→ **TASK TO COMPLETE**
Only an exact copy of the listing below will do.

→ **SOURCE RECORDS**
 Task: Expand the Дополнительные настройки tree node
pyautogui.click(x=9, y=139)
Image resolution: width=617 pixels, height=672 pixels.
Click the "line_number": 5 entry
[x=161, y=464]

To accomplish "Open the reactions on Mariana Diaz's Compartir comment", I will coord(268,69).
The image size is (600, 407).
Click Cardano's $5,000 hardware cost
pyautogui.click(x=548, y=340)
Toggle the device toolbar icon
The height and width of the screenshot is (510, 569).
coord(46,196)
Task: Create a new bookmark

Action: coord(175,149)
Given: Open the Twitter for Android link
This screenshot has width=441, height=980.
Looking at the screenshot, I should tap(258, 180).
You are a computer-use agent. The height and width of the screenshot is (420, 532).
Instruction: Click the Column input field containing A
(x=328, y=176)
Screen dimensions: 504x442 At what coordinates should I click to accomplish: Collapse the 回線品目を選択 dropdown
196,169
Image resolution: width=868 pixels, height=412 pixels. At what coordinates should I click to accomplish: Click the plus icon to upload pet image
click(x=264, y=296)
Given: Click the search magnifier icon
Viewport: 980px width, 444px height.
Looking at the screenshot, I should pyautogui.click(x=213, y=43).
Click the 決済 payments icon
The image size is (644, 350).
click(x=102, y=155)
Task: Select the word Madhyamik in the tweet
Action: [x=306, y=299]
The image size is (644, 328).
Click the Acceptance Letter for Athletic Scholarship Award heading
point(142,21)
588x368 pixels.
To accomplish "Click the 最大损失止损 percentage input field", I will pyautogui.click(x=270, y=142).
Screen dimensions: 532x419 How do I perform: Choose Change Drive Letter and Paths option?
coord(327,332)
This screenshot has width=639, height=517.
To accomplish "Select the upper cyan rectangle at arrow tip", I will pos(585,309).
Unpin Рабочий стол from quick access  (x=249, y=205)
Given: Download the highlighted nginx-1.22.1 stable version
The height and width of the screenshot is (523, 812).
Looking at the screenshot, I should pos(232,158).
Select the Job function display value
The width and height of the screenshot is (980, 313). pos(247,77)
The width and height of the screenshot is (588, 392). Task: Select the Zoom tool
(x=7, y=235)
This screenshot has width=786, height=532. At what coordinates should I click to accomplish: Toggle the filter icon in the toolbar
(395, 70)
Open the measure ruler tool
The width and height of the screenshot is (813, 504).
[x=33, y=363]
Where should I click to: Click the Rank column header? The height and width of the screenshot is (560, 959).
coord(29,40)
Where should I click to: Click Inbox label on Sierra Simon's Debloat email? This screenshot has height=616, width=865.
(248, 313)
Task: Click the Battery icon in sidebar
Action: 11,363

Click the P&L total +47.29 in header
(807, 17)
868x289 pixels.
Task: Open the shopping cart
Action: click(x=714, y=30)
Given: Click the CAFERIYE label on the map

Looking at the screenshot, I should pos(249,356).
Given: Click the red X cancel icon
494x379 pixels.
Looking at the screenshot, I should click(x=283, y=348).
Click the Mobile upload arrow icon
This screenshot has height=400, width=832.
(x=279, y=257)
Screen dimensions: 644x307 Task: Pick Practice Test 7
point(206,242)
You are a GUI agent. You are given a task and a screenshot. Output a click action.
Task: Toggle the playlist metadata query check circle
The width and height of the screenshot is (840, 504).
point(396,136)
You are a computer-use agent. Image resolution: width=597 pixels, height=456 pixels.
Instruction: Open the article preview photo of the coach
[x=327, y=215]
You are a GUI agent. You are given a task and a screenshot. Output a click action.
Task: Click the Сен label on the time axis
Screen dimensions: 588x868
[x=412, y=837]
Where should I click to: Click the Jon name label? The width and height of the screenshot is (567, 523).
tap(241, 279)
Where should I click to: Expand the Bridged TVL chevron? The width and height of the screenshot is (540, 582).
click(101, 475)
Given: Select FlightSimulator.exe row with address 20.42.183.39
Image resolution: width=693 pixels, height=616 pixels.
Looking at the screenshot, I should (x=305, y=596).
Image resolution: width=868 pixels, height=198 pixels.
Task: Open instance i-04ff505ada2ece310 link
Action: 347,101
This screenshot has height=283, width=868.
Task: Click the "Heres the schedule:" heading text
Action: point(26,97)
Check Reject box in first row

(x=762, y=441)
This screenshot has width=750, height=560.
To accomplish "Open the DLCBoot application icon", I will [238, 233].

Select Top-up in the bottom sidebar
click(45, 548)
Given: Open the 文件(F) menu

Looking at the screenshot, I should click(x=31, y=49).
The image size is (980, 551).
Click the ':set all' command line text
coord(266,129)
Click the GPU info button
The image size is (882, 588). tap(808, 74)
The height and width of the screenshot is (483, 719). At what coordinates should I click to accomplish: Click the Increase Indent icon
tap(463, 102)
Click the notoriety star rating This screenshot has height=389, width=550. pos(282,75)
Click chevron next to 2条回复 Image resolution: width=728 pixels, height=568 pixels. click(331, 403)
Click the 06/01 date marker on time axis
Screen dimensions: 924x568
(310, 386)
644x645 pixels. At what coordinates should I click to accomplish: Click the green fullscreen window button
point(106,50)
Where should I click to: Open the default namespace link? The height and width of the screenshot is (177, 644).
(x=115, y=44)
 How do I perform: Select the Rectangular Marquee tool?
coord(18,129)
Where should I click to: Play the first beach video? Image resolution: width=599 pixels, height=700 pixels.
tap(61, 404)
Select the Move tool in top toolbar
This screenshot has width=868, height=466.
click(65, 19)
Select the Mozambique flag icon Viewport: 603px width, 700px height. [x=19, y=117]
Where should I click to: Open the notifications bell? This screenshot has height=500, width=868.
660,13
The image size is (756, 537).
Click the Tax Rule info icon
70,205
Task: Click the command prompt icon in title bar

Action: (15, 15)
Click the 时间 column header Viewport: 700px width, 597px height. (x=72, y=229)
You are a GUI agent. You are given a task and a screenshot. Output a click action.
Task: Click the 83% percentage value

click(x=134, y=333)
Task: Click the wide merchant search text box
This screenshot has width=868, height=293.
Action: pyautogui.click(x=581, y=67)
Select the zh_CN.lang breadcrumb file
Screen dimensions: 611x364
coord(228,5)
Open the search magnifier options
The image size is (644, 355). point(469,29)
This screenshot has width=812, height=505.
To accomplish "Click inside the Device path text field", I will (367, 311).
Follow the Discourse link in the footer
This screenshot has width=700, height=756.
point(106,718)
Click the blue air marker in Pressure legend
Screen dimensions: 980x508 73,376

→ **OUTPUT OF THE TASK**
 Task: Expand the Дополнительные настройки tree node
pyautogui.click(x=9, y=139)
Image resolution: width=617 pixels, height=672 pixels.
Click the "line_number": 5 entry
[x=161, y=464]

To accomplish "Open the reactions on Mariana Diaz's Compartir comment", I will coord(268,69).
The image size is (600, 407).
Click Cardano's $5,000 hardware cost
pyautogui.click(x=548, y=340)
Toggle the device toolbar icon
The height and width of the screenshot is (510, 569).
coord(46,196)
Task: Create a new bookmark

Action: coord(175,149)
Given: Open the Twitter for Android link
This screenshot has width=441, height=980.
Looking at the screenshot, I should tap(258, 180).
You are a computer-use agent. The height and width of the screenshot is (420, 532).
Instruction: Click the Column input field containing A
(x=328, y=176)
Screen dimensions: 504x442 At what coordinates should I click to accomplish: Collapse the 回線品目を選択 dropdown
196,169
Image resolution: width=868 pixels, height=412 pixels. At what coordinates should I click to accomplish: Click the plus icon to upload pet image
click(x=264, y=296)
Given: Click the search magnifier icon
Viewport: 980px width, 444px height.
Looking at the screenshot, I should pyautogui.click(x=213, y=43).
Click the 決済 payments icon
The image size is (644, 350).
click(x=102, y=155)
Task: Select the word Madhyamik in the tweet
Action: [x=306, y=299]
The image size is (644, 328).
Click the Acceptance Letter for Athletic Scholarship Award heading
point(142,21)
588x368 pixels.
To accomplish "Click the 最大损失止损 percentage input field", I will pyautogui.click(x=270, y=142).
Screen dimensions: 532x419 How do I perform: Choose Change Drive Letter and Paths option?
coord(327,332)
This screenshot has width=639, height=517.
To accomplish "Select the upper cyan rectangle at arrow tip", I will pos(585,309).
Unpin Рабочий стол from quick access  (x=249, y=205)
Given: Download the highlighted nginx-1.22.1 stable version
The height and width of the screenshot is (523, 812).
Looking at the screenshot, I should pos(232,158).
Select the Job function display value
The width and height of the screenshot is (980, 313). pos(247,77)
The width and height of the screenshot is (588, 392). Task: Select the Zoom tool
(x=7, y=235)
This screenshot has width=786, height=532. At what coordinates should I click to accomplish: Toggle the filter icon in the toolbar
(395, 70)
Open the measure ruler tool
The width and height of the screenshot is (813, 504).
[x=33, y=363]
Where should I click to: Click the Rank column header? The height and width of the screenshot is (560, 959).
coord(29,40)
Where should I click to: Click Inbox label on Sierra Simon's Debloat email? This screenshot has height=616, width=865.
(248, 313)
Task: Click the Battery icon in sidebar
Action: 11,363

Click the P&L total +47.29 in header
(807, 17)
868x289 pixels.
Task: Open the shopping cart
Action: click(x=714, y=30)
Given: Click the CAFERIYE label on the map

Looking at the screenshot, I should pos(249,356).
Given: Click the red X cancel icon
494x379 pixels.
Looking at the screenshot, I should click(x=283, y=348).
Click the Mobile upload arrow icon
This screenshot has height=400, width=832.
(x=279, y=257)
Screen dimensions: 644x307 Task: Pick Practice Test 7
point(206,242)
You are a GUI agent. You are given a task and a screenshot. Output a click action.
Task: Toggle the playlist metadata query check circle
The width and height of the screenshot is (840, 504).
point(396,136)
You are a computer-use agent. Image resolution: width=597 pixels, height=456 pixels.
Instruction: Open the article preview photo of the coach
[x=327, y=215]
You are a GUI agent. You are given a task and a screenshot. Output a click action.
Task: Click the Сен label on the time axis
Screen dimensions: 588x868
[x=412, y=837]
Where should I click to: Click the Jon name label? The width and height of the screenshot is (567, 523).
tap(241, 279)
Where should I click to: Expand the Bridged TVL chevron? The width and height of the screenshot is (540, 582).
click(101, 475)
Given: Select FlightSimulator.exe row with address 20.42.183.39
Image resolution: width=693 pixels, height=616 pixels.
Looking at the screenshot, I should (x=305, y=596).
Image resolution: width=868 pixels, height=198 pixels.
Task: Open instance i-04ff505ada2ece310 link
Action: 347,101
This screenshot has height=283, width=868.
Task: Click the "Heres the schedule:" heading text
Action: point(26,97)
Check Reject box in first row

(x=762, y=441)
This screenshot has width=750, height=560.
To accomplish "Open the DLCBoot application icon", I will [238, 233].

Select Top-up in the bottom sidebar
click(45, 548)
Given: Open the 文件(F) menu

Looking at the screenshot, I should click(x=31, y=49).
The image size is (980, 551).
Click the ':set all' command line text
coord(266,129)
Click the GPU info button
The image size is (882, 588). tap(808, 74)
The height and width of the screenshot is (483, 719). At what coordinates should I click to accomplish: Click the Increase Indent icon
tap(463, 102)
Click the notoriety star rating This screenshot has height=389, width=550. pos(282,75)
Click chevron next to 2条回复 Image resolution: width=728 pixels, height=568 pixels. click(331, 403)
Click the 06/01 date marker on time axis
Screen dimensions: 924x568
(310, 386)
644x645 pixels. At what coordinates should I click to accomplish: Click the green fullscreen window button
point(106,50)
Where should I click to: Open the default namespace link? The height and width of the screenshot is (177, 644).
(x=115, y=44)
 How do I perform: Select the Rectangular Marquee tool?
coord(18,129)
Where should I click to: Play the first beach video? Image resolution: width=599 pixels, height=700 pixels.
tap(61, 404)
Select the Move tool in top toolbar
This screenshot has width=868, height=466.
click(65, 19)
Select the Mozambique flag icon Viewport: 603px width, 700px height. [x=19, y=117]
Where should I click to: Open the notifications bell? This screenshot has height=500, width=868.
660,13
The image size is (756, 537).
Click the Tax Rule info icon
70,205
Task: Click the command prompt icon in title bar

Action: (15, 15)
Click the 时间 column header Viewport: 700px width, 597px height. (x=72, y=229)
You are a GUI agent. You are given a task and a screenshot. Output a click action.
Task: Click the 83% percentage value

click(x=134, y=333)
Task: Click the wide merchant search text box
This screenshot has width=868, height=293.
Action: pyautogui.click(x=581, y=67)
Select the zh_CN.lang breadcrumb file
Screen dimensions: 611x364
coord(228,5)
Open the search magnifier options
The image size is (644, 355). point(469,29)
This screenshot has width=812, height=505.
To accomplish "Click inside the Device path text field", I will (367, 311).
Follow the Discourse link in the footer
This screenshot has width=700, height=756.
point(106,718)
Click the blue air marker in Pressure legend
Screen dimensions: 980x508 73,376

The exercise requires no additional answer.